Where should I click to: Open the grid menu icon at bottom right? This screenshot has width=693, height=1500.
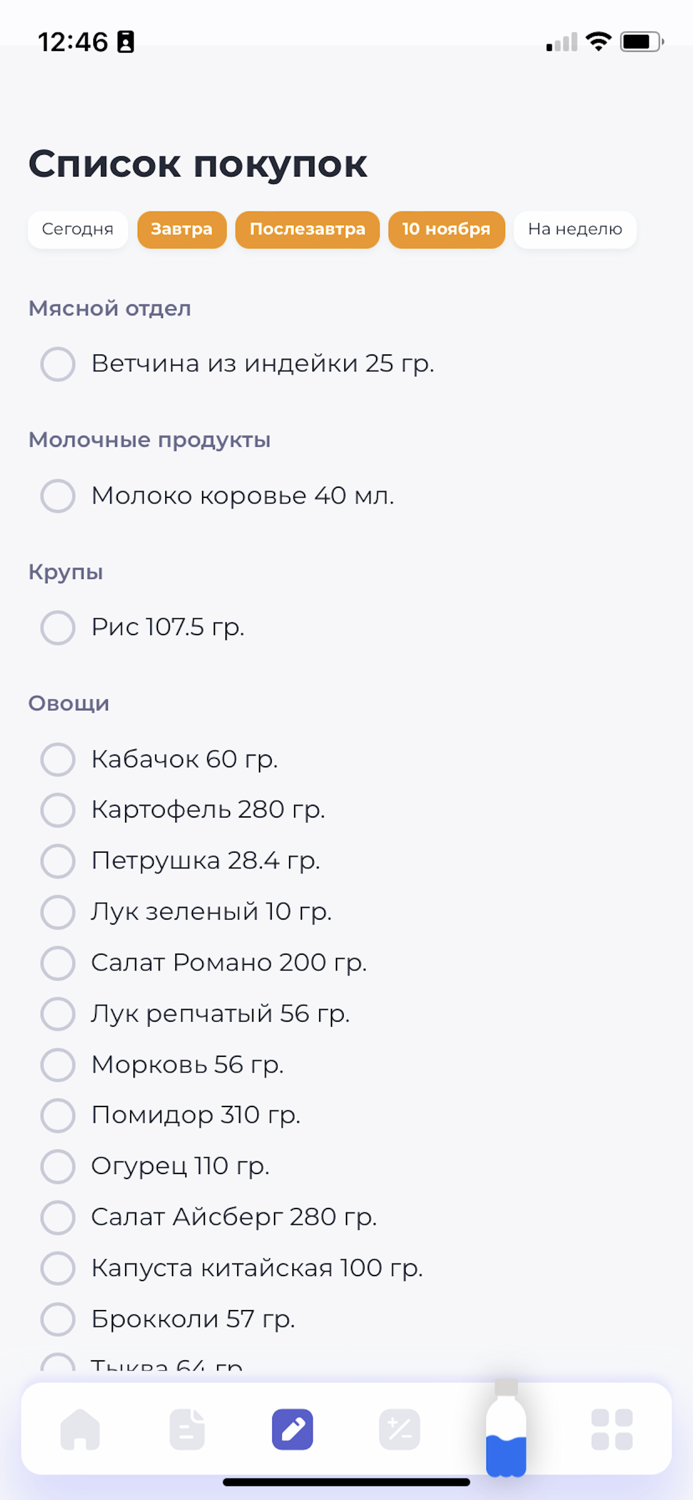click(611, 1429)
------------------------------------------------------------
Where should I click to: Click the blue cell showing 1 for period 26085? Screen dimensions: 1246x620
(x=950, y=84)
------------------------------------------------------------
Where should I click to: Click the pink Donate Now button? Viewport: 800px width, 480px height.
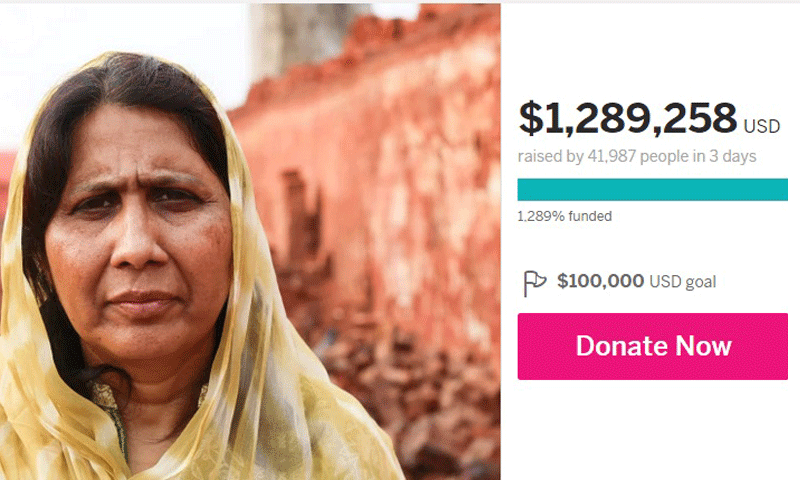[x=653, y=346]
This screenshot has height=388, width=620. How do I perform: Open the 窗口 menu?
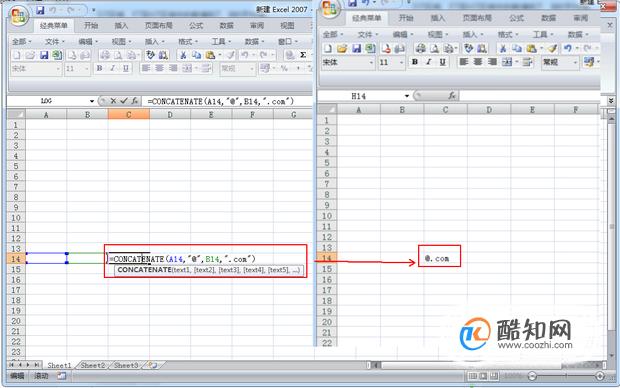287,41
------------------------------------------------------------
§ **Written request**:
Please reproduce the lines starting at the one containing "Where should I click to: Open" and ending at the one containing "click(611, 1429)", both included, leaving out the pictures.

§ **The completed task**:
Where should I click to: Open the grid menu icon at bottom right? This screenshot has width=693, height=1500.
click(611, 1429)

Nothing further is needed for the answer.